● DIRECTIVE
Copy out the entries below word for word, keeping every line as it stands.

* Begin *

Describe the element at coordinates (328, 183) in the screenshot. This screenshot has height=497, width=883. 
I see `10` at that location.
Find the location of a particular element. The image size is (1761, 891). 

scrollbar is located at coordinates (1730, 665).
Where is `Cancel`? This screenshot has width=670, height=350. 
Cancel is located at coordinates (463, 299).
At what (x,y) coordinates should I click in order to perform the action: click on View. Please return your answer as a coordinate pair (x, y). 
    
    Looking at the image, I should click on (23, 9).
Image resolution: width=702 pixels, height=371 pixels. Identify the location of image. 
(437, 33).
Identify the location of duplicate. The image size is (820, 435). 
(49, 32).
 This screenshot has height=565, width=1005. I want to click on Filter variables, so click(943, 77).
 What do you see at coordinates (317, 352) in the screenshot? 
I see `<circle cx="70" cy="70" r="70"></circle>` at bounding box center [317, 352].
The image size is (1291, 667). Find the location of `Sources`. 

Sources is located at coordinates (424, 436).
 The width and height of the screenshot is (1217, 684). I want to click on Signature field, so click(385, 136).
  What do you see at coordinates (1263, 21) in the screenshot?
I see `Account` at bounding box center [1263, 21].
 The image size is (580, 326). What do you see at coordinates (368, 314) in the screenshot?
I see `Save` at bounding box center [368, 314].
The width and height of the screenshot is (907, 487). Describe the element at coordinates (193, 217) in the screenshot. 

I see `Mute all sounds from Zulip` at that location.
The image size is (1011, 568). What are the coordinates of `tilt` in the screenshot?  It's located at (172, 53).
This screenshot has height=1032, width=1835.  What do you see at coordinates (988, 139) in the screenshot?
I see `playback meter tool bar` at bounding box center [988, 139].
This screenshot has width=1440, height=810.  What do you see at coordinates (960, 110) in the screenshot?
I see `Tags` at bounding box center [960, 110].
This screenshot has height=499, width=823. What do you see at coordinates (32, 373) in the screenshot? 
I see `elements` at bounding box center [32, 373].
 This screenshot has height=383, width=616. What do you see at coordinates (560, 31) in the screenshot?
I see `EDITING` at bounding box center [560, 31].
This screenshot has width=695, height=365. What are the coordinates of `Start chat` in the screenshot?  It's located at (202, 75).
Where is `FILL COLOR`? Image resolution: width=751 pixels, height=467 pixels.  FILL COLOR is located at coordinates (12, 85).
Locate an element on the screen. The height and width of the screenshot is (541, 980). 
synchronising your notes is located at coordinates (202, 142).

* End *

● THE RESULT
Describe the element at coordinates (328, 183) in the screenshot. This screenshot has height=497, width=883. 
I see `10` at that location.
Find the location of a particular element. The image size is (1761, 891). 

scrollbar is located at coordinates (1730, 665).
Where is `Cancel`? This screenshot has width=670, height=350. 
Cancel is located at coordinates (463, 299).
At what (x,y) coordinates should I click in order to perform the action: click on View. Please return your answer as a coordinate pair (x, y). 
    
    Looking at the image, I should click on (23, 9).
Image resolution: width=702 pixels, height=371 pixels. Identify the location of image. 
(437, 33).
Identify the location of duplicate. The image size is (820, 435). 
(49, 32).
 This screenshot has height=565, width=1005. I want to click on Filter variables, so click(943, 77).
 What do you see at coordinates (317, 352) in the screenshot? 
I see `<circle cx="70" cy="70" r="70"></circle>` at bounding box center [317, 352].
The image size is (1291, 667). Find the location of `Sources`. 

Sources is located at coordinates (424, 436).
 The width and height of the screenshot is (1217, 684). I want to click on Signature field, so click(385, 136).
  What do you see at coordinates (1263, 21) in the screenshot?
I see `Account` at bounding box center [1263, 21].
 The image size is (580, 326). What do you see at coordinates (368, 314) in the screenshot?
I see `Save` at bounding box center [368, 314].
The width and height of the screenshot is (907, 487). Describe the element at coordinates (193, 217) in the screenshot. 

I see `Mute all sounds from Zulip` at that location.
The image size is (1011, 568). What are the coordinates of `tilt` in the screenshot?  It's located at (172, 53).
This screenshot has height=1032, width=1835.  What do you see at coordinates (988, 139) in the screenshot?
I see `playback meter tool bar` at bounding box center [988, 139].
This screenshot has width=1440, height=810.  What do you see at coordinates (960, 110) in the screenshot?
I see `Tags` at bounding box center [960, 110].
This screenshot has height=499, width=823. What do you see at coordinates (32, 373) in the screenshot? 
I see `elements` at bounding box center [32, 373].
 This screenshot has height=383, width=616. What do you see at coordinates (560, 31) in the screenshot?
I see `EDITING` at bounding box center [560, 31].
This screenshot has width=695, height=365. What are the coordinates of `Start chat` in the screenshot?  It's located at (202, 75).
Where is `FILL COLOR`? Image resolution: width=751 pixels, height=467 pixels.  FILL COLOR is located at coordinates (12, 85).
Locate an element on the screen. The height and width of the screenshot is (541, 980). 
synchronising your notes is located at coordinates (202, 142).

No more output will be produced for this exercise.